Foto di Domenico Vecchio

Il Volo e il Premio internazionale “Rosario Livatino-Antonino Saetta” – Il concerto popolare che ha animato e riempito il Teatro greco di Taormina, durante le esibizioni de “Il Volo”, è stato uno degli eventi più significativi dell’estate taorminese. Oltre la musica e il gossip da spiaggia delle ultime ore, però, i tre tenori hanno ricevuto il XXI Premio internazionale “Rosario Livatino-Antonino Saetta”, dedicato alla memoria dei due magistrati, entrambi nativi di Canicattì, vittime della mafia. La cerimonia si è svolta nella terrazza dello storico Hotel Timeo, poco prima di una delle performance dei celebri cantanti italiani. Il Dirigente del Commissariato di Polizia di Taormina, Vincenzo Coccoli, ha consegnato a Piero Barone, Ignazio Boschetto e Gianluca Ginoble l’attestato. Si tratta di un Premio organizzato dal comitato spontaneo Antimafia di Riposto, presieduto da Attilio Cavallaro, il quale ha deciso di premiare diverse personalità di vari ambiti che “spendono la loro vita e il loro impegno per l’affermazione dei valori della legalità, della lotta alla mafia, alla criminalità organizzata e per l’affermazione di una libera informazione.

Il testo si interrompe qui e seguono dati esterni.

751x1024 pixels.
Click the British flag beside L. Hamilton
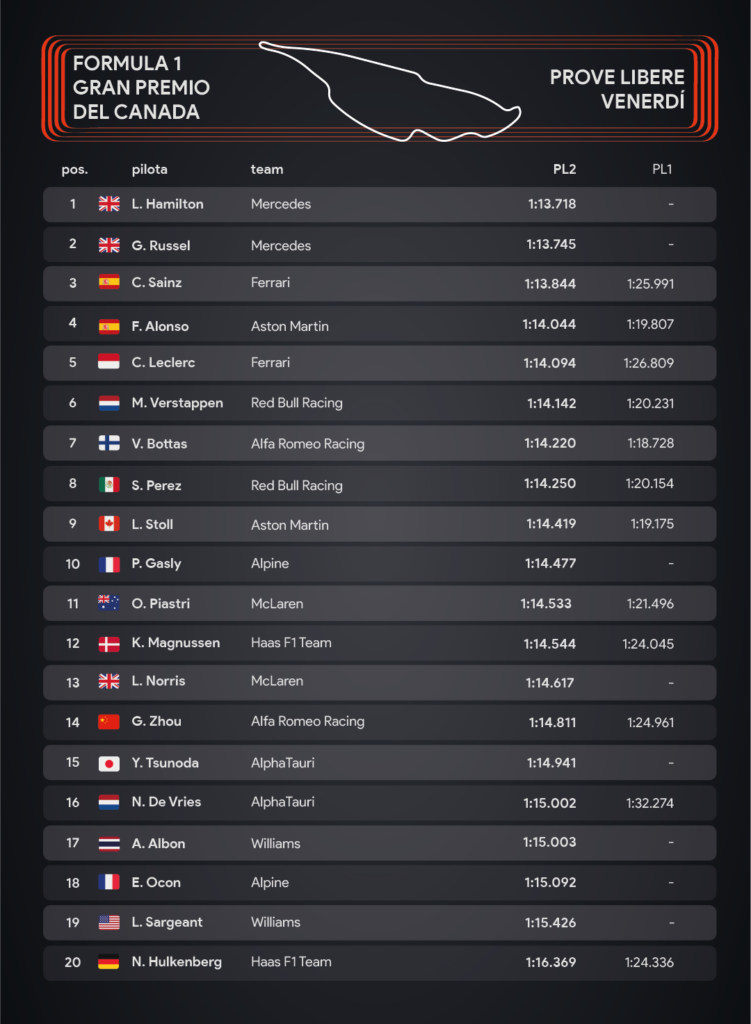click(x=109, y=204)
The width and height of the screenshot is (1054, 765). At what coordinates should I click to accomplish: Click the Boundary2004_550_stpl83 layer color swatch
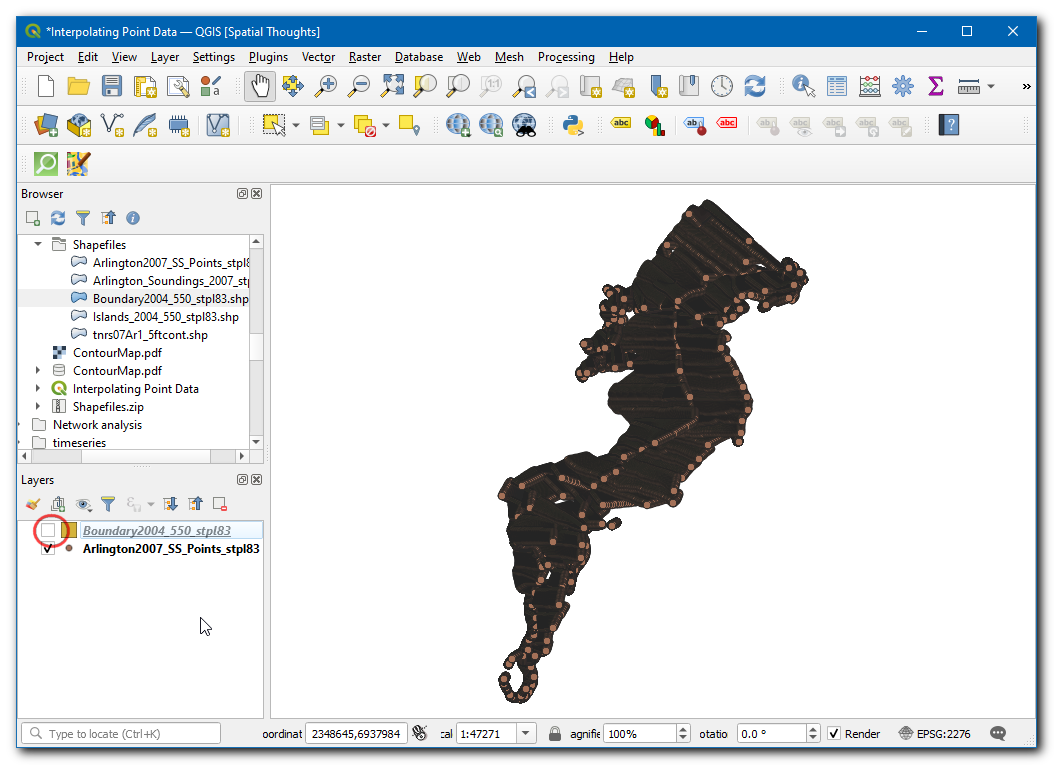click(69, 530)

Le solite etichette – L’obiettivo del Premio, inoltre, è ricordare e onorare i due coraggiosi e indimenticati magistrati assassinati dalla mafia. “Tutto molto bello”, direbbe Bruno Pizzul. Ma cosa c’entra il gruppo de Il Volo con simili tematiche? Certo, questo non vuol dire che i ragazzi non dovrebbero interessarsi ad argomenti così importanti e delicati, ma questo premio sembra tanto un’etichetta difficile da comprendere. Nel momento storico e politico in cui l’antimafia ha gettato la maschera e si è dimostrata solo una parola da curriculum per fare carriera e niente di più, un premio di questa portata risulta incomprensibile. La verità è che Il Volo non hanno nulla a che fare con la lotta alla mafia. Forse sarebbe stato più sensato conferire l’onorificenza a qualche esponente delle forze dell’ordine, della magistratura o dell’opinione pubblica. Già, ma avrebbe fatto lo stesso rumore? Una domanda che nasconde il secondo problema della vicenda.

La lotta alla mafia è quotidianità e non spettacolarizzazione – La lotta alla mafia e alla criminalità organizzata, per caso, è diventata un fenomeno mediatico fine a se stesso? Non è questo un assist a chi vuole delinquere e denigrare chi contrasta il malaffare? Leonardo Sciascia, con i suoi professionisti dell’antimafia, ci aveva visto lungo. Come ci aveva visto lungo anche Andrea Camilleri tramite il Commissario Montalbano, che dimostra nelle pagine dei libri sempre un certo fastidio verso la spettacolarizzazione di tematiche così delicate. Si, perché in tutto ciò c’è qualcuno che si fa i selfie, le passerelle e le foto e altri, invece, che ogni giorno rischiano la vita e sono costretti a vivere con la scorta, oppure hanno il timore di vedersi bruciato il negozio in quanto non pagano il pizzo. Il premio datelo a loro, oppure impegnatevi nel coltivare la parola legalità nella quotidianità di tutti i giorni. Il gruppo Il Volo, invece, lasciatelo cantare (e basta).